Exogenous Nef protein activates NF-κB, AP-1, and c-Jun N-terminal kinase and stimulates HIV transcription in promonocytic cells: Role in AIDS pathogenesis

Abstract

The human immunodeficiency virus (HIV) Nef protein plays a critical role in AIDS pathogenesis by enhancing replication and survival of the virus within infected cells and by facilitating its spread in vivo. Most of the data obtained so far have been in experiments with endogenous Nef protein, so far overlooking the effects of exogenous soluble Nef protein. We used recombinant exogenous Nef proteins to activate nuclear transcription factors NF-κB and AP-1 in the promonocytic cell line U937. Exogenous SIV and HIV-1 Nef proteins activated NF-κB and AP-1 in a dose- and time-dependent manner. Activation of NF-κB by exogenous Nef was concomitant to the degradation of the inhibitor of NF-κB, IκBα. In agreement with increased AP-1 activation, a time- and dose-dependent increase in JNK activation was observed following treatment of U937 cells with exogenous Nef. Since exogenous Nef activates the transcription factors NF-κB and AP-1, which bind to the HIV-1 long terminal repeat (LTR), we investigated the effect of exogenous Nef on HIV-1 replication.
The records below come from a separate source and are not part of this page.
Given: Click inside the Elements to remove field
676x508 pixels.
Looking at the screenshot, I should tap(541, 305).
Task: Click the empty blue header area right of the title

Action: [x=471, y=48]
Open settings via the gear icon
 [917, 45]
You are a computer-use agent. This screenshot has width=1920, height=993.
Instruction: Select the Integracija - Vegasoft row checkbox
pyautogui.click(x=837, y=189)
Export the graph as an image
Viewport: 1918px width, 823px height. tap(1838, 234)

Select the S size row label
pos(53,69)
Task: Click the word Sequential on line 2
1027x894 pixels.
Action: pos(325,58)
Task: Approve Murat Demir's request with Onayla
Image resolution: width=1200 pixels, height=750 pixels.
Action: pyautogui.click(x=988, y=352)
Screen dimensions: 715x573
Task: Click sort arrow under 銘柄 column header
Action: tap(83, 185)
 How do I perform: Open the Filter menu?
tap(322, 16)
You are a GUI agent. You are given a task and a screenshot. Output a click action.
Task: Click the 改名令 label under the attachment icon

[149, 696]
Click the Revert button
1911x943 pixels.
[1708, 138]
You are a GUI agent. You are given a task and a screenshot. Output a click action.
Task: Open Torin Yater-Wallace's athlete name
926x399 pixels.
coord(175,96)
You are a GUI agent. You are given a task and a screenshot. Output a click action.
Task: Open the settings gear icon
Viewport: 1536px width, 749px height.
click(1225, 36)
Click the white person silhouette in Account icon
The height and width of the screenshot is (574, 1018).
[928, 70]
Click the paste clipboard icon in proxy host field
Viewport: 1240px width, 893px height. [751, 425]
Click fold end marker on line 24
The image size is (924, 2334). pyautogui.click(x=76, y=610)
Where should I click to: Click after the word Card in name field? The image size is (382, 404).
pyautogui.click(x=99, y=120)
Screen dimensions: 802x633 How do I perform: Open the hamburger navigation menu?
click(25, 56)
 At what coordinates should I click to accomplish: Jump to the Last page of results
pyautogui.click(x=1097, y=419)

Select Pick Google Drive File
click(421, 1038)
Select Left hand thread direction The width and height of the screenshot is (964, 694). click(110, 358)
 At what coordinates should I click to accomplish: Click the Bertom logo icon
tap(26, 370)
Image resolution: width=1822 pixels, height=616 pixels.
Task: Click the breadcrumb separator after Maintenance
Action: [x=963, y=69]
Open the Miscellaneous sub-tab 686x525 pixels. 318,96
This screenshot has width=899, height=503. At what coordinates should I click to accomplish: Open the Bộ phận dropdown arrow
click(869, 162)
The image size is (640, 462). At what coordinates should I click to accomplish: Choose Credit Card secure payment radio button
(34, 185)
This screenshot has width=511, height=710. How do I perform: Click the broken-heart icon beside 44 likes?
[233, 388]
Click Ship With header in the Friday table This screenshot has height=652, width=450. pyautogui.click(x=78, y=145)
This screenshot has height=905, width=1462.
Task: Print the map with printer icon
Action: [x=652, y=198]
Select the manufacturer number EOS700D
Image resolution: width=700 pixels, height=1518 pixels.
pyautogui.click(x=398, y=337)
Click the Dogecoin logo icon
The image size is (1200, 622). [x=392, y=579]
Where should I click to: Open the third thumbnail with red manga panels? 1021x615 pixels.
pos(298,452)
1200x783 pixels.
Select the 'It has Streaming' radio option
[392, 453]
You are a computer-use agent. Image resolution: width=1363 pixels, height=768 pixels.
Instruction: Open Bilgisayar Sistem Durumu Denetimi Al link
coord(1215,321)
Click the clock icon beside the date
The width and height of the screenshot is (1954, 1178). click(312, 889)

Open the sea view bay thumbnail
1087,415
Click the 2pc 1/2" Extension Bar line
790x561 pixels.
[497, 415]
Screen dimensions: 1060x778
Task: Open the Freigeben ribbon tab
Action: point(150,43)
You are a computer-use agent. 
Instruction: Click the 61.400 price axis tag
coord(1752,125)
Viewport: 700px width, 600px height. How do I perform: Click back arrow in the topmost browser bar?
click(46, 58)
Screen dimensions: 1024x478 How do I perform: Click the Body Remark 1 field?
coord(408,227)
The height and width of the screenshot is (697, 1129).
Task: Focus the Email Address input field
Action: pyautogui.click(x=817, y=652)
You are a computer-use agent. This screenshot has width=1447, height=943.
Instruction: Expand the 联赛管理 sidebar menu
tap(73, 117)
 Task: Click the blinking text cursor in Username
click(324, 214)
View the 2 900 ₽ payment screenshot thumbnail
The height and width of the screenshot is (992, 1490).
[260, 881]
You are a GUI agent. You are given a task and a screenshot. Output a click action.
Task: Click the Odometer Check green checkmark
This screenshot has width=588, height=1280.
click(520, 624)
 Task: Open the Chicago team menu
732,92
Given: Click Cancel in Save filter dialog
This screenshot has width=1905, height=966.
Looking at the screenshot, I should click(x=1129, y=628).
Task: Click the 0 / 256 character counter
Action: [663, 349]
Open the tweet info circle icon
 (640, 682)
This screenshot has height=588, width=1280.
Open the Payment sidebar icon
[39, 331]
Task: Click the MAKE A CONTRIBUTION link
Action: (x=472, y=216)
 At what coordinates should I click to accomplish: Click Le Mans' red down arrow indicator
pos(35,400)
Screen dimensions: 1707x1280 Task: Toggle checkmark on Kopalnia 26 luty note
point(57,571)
We observed that exogenous Nef stimulated HIV-1 LTR via NF-κB activation in U937 cells and enhanced viral replication in the chronically infected promonocytic cells U1. Therefore, our results suggest that exogenous Nef could fuel the progression of the disease via stimulation of HIV-1 provirus present in such cellular reservoirs as mononuclear phagocytes in HIV-infected patients.